Господи, какая чушь!
«Придешь ли ты сегодня, мой благодатный миг, о котором можно сказать — усталость, о котором можно сказать — покой?»
Что случилось с Меэли? Неужели ей нравится вся эта пошлость? «Придешь ли ты сегодня?» Сама же позвала, так почему бы ему и не прийти — этому благодатному мигу?
А пока чашки наполняются дымящимся кофе.
Пусть остынет. И пусть начнется благодатный миг.

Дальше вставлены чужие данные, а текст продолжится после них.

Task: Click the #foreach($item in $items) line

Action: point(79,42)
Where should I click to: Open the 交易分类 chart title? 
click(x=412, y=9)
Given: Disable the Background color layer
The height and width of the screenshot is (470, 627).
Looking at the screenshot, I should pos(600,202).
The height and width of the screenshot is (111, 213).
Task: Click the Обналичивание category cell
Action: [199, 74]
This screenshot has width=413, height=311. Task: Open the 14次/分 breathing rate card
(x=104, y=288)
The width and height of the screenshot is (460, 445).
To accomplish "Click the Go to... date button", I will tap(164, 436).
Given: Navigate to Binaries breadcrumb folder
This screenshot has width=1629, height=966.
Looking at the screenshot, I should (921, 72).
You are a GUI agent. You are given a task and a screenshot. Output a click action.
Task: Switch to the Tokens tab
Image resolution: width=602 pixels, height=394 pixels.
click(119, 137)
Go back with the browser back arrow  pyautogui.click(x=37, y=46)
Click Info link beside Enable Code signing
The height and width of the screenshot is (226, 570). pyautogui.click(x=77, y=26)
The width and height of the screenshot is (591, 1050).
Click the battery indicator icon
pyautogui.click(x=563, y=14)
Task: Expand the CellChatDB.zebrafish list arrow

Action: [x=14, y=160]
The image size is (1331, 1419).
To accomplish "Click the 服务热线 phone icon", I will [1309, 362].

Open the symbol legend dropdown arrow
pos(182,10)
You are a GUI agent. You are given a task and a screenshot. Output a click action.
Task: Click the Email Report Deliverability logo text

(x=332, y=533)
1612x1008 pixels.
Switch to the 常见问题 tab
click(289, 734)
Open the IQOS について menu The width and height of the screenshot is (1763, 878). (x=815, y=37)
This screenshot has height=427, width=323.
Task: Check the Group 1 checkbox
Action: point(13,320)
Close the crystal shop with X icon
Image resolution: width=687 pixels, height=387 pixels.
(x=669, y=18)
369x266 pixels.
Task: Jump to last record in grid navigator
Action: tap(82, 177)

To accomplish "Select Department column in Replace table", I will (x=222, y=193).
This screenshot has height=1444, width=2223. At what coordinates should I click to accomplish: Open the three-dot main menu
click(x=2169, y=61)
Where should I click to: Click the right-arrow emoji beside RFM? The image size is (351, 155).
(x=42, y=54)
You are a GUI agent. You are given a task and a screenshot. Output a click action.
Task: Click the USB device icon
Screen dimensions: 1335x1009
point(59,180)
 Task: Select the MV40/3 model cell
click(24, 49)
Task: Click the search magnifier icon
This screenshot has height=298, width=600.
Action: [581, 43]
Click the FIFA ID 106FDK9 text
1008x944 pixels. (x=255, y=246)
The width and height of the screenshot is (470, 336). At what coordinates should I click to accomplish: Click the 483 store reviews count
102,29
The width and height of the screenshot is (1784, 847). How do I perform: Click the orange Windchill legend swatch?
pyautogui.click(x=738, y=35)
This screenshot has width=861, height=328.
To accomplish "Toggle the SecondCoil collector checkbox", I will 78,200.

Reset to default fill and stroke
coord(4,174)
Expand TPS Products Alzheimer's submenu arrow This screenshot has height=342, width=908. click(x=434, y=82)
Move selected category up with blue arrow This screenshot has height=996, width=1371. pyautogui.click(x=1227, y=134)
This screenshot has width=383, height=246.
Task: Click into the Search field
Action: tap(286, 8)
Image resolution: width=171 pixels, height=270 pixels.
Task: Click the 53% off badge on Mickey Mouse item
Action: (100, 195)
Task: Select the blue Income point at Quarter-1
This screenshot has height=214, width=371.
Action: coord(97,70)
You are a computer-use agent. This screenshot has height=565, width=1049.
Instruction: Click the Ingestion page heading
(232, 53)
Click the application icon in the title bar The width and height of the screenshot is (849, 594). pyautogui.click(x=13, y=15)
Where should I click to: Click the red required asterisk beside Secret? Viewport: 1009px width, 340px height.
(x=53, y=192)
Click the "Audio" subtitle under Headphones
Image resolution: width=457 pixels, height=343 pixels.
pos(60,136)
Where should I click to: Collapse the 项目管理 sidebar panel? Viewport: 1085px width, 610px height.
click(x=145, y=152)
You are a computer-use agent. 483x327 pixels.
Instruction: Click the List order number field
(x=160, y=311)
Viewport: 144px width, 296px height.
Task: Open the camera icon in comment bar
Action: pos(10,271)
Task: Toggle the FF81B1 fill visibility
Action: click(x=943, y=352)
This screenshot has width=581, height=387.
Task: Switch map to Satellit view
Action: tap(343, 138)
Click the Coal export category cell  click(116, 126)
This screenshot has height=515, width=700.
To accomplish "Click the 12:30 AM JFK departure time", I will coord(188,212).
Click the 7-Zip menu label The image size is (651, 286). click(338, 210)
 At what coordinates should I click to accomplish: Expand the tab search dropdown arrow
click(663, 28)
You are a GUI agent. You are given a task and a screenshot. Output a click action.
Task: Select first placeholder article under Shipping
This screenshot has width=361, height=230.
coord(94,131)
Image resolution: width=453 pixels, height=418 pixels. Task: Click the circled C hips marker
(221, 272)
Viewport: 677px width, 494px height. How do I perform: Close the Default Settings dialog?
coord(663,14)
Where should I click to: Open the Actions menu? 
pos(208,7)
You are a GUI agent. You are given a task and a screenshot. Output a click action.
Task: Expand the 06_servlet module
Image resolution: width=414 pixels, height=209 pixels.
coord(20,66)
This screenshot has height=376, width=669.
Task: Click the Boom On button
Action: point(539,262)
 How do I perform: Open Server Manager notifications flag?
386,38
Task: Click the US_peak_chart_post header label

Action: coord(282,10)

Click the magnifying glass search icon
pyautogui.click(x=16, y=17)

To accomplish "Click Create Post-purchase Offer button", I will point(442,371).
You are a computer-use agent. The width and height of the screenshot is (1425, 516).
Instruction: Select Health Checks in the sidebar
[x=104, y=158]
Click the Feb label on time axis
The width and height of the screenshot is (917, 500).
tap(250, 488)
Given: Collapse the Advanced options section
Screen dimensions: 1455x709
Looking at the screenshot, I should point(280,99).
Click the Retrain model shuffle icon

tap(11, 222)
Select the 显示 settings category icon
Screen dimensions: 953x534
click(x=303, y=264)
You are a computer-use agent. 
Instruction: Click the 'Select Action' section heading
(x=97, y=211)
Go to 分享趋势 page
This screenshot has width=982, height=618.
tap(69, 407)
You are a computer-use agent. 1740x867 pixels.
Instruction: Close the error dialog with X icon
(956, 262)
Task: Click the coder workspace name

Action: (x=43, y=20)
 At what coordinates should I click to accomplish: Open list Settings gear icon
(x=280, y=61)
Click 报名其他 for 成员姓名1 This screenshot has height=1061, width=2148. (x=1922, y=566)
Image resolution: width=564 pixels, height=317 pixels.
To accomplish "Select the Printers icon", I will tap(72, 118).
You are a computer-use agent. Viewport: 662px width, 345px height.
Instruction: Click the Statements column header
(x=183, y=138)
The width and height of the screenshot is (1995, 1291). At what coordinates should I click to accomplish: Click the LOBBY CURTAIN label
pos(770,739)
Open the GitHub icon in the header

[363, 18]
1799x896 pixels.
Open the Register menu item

Только и было в этом благодатном миге, что чашечка кофе. Вмешалось прошлое. Почему Рейн не разыскал свою Меэли? Брошенный мягким тоном упрек прозвучал как ласка. И понимать надо было так: вся жизнь могла стать этим благодатным мигом, если б ты вовремя разыскал свою Меэли.
Меэли не нужны были пустые оправдания. Люди ни в чем не виноваты. Война? Возможно. Но, по мнению Меэли, главный виновник — это нынешнее время, лишающее людей их достоинства. Жизнь — не что иное, как долина горя, где процветают бесстыдная ложь, воровство и обман, где люди топчут и попирают друг друга. И над всем этим плывут ядовитые волны атомных взрывов, подтачивая человеческие нервы. И раньше или позже гибель наступит. Таков сегодняшний день. Все бессмысленно. Меэли, Меэли, что с тобой стало! Что такое ты говоришь, неужели ты ничего не замечаешь вокруг? Ведь только недавно кончилась война, и дела у всех столько, что не знаешь, с чего начать. Трудности для того и существуют, чтобы преодолевать их. А брюзжанием ничего не добьешься. Но Меэли — она высоко подняла брови — и не думает брюзжать. Она не понимает, как Рейн, образованный человек, может спорить против этого, да еще такими избитыми фразами. Они сейчас вдвоем. Никто не протоколирует их мысли. Меэли Вайкла не отпрыск какого-нибудь капиталиста. Она дочь простого железнодорожника, была ею и осталась сейчас. Купить ее совесть университетской стипендией невозможно. Она не может думать только о себе. И она не виновата, что жизнь наделила ее более широким взглядом. Смешно, что Рейн не хочет понять этого. Неужели у жены Рейна другие взгляды? Как, значит, Рейн говорил все эти избитые фразы серьезно? Но, несмотря ни на что, у Рейна есть место, куда он всегда может прийти, всегда, всегда...
Холодный свежий воздух и сигарета — до чего же это хорошо!
Итак, вот она, юношеская любовь Рейна. Жалкая мещаночка, ноющая, тоскующая неизвестно о каких придуманных и утраченных идеалах. Неужели он был таким дураком, что не видел всего этого раньше?